== Segment start ==

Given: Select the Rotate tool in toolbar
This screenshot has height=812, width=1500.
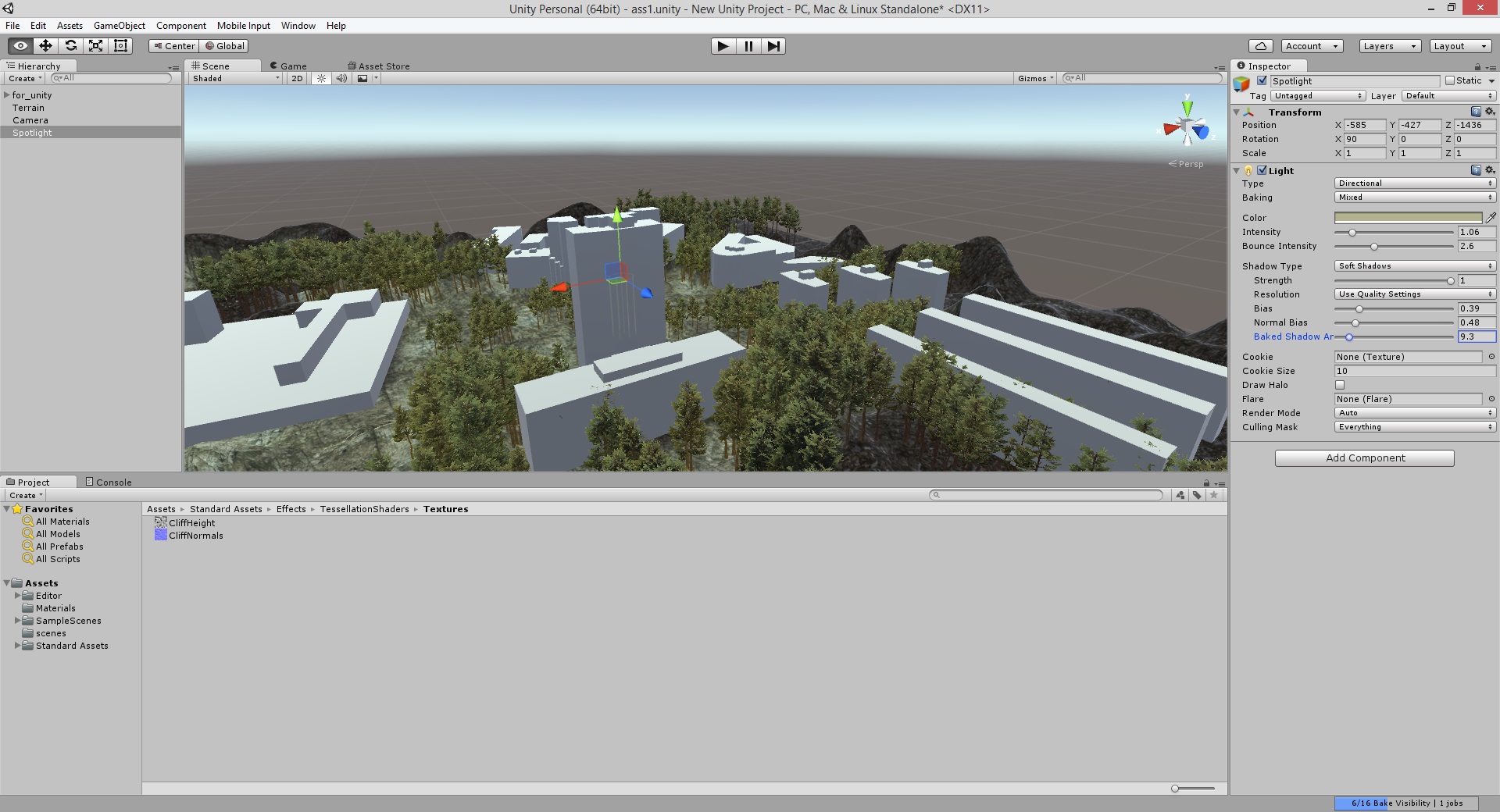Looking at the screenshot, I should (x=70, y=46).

== Segment end ==
== Segment start ==

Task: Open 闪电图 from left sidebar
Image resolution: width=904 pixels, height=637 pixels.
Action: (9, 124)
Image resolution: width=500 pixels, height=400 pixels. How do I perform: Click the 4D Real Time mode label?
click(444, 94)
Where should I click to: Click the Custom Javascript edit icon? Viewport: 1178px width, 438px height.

== Segment end ==

» **Task item**
Give back the records above exactly, limited to the lines between the one holding "Image resolution: width=500" and the one holding "Where should I", inclusive.

» **Answer to this task**
Image resolution: width=500 pixels, height=400 pixels. How do I perform: Click the 4D Real Time mode label?
click(444, 94)
Where should I click to: Click the Custom Javascript edit icon? Viewport: 1178px width, 438px height.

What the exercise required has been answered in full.